_Work to do_
Convert the listing below into a JSON array of strings with one string per line. Omit blank lines.

Element lookup listing:
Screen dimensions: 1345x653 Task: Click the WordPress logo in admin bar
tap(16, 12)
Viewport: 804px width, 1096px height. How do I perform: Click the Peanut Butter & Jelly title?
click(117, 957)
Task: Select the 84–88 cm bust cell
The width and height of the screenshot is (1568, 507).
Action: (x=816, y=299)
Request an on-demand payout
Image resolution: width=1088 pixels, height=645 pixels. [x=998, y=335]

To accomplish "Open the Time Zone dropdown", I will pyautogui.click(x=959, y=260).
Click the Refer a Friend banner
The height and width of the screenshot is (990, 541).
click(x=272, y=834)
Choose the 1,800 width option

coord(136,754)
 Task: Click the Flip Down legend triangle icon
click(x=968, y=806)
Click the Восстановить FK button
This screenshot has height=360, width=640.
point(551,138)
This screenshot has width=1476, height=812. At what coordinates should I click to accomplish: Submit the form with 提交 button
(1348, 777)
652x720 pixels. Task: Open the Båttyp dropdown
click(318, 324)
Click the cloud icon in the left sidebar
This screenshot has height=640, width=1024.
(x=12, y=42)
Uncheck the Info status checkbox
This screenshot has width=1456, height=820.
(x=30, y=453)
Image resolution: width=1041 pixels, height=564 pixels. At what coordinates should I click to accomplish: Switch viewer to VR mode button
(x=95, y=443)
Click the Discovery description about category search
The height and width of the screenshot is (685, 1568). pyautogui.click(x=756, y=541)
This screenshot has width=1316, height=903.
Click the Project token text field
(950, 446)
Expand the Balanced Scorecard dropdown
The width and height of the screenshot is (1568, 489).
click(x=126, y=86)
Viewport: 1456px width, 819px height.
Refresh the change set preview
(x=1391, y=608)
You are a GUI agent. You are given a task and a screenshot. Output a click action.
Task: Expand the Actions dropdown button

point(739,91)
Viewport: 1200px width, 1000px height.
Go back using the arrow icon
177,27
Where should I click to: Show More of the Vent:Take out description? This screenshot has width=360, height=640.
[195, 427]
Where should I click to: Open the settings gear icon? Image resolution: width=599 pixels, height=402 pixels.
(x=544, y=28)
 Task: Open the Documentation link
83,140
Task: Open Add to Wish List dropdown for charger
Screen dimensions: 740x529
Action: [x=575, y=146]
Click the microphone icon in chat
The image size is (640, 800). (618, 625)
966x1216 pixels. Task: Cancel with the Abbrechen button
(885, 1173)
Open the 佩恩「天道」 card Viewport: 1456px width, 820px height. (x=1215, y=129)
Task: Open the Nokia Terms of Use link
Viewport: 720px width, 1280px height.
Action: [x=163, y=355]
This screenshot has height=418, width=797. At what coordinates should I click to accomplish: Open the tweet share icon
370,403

_Solution for this problem_
[
  "Screen dimensions: 1345x653 Task: Click the WordPress logo in admin bar",
  "tap(16, 12)",
  "Viewport: 804px width, 1096px height. How do I perform: Click the Peanut Butter & Jelly title?",
  "click(117, 957)",
  "Task: Select the 84–88 cm bust cell",
  "The width and height of the screenshot is (1568, 507).",
  "Action: (x=816, y=299)",
  "Request an on-demand payout",
  "Image resolution: width=1088 pixels, height=645 pixels. [x=998, y=335]",
  "To accomplish \"Open the Time Zone dropdown\", I will pyautogui.click(x=959, y=260).",
  "Click the Refer a Friend banner",
  "The height and width of the screenshot is (990, 541).",
  "click(x=272, y=834)",
  "Choose the 1,800 width option",
  "coord(136,754)",
  " Task: Click the Flip Down legend triangle icon",
  "click(x=968, y=806)",
  "Click the Восстановить FK button",
  "This screenshot has height=360, width=640.",
  "point(551,138)",
  "This screenshot has width=1476, height=812. At what coordinates should I click to accomplish: Submit the form with 提交 button",
  "(1348, 777)",
  "652x720 pixels. Task: Open the Båttyp dropdown",
  "click(318, 324)",
  "Click the cloud icon in the left sidebar",
  "This screenshot has height=640, width=1024.",
  "(x=12, y=42)",
  "Uncheck the Info status checkbox",
  "This screenshot has width=1456, height=820.",
  "(x=30, y=453)",
  "Image resolution: width=1041 pixels, height=564 pixels. At what coordinates should I click to accomplish: Switch viewer to VR mode button",
  "(x=95, y=443)",
  "Click the Discovery description about category search",
  "The height and width of the screenshot is (685, 1568). pyautogui.click(x=756, y=541)",
  "This screenshot has width=1316, height=903.",
  "Click the Project token text field",
  "(950, 446)",
  "Expand the Balanced Scorecard dropdown",
  "The width and height of the screenshot is (1568, 489).",
  "click(x=126, y=86)",
  "Viewport: 1456px width, 819px height.",
  "Refresh the change set preview",
  "(x=1391, y=608)",
  "You are a GUI agent. You are given a task and a screenshot. Output a click action.",
  "Task: Expand the Actions dropdown button",
  "point(739,91)",
  "Viewport: 1200px width, 1000px height.",
  "Go back using the arrow icon",
  "177,27",
  "Where should I click to: Show More of the Vent:Take out description? This screenshot has width=360, height=640.",
  "[195, 427]",
  "Where should I click to: Open the settings gear icon? Image resolution: width=599 pixels, height=402 pixels.",
  "(x=544, y=28)",
  " Task: Open the Documentation link",
  "83,140",
  "Task: Open Add to Wish List dropdown for charger",
  "Screen dimensions: 740x529",
  "Action: [x=575, y=146]",
  "Click the microphone icon in chat",
  "The image size is (640, 800). (618, 625)",
  "966x1216 pixels. Task: Cancel with the Abbrechen button",
  "(885, 1173)",
  "Open the 佩恩「天道」 card Viewport: 1456px width, 820px height. (x=1215, y=129)",
  "Task: Open the Nokia Terms of Use link",
  "Viewport: 720px width, 1280px height.",
  "Action: [x=163, y=355]",
  "This screenshot has height=418, width=797. At what coordinates should I click to accomplish: Open the tweet share icon",
  "370,403"
]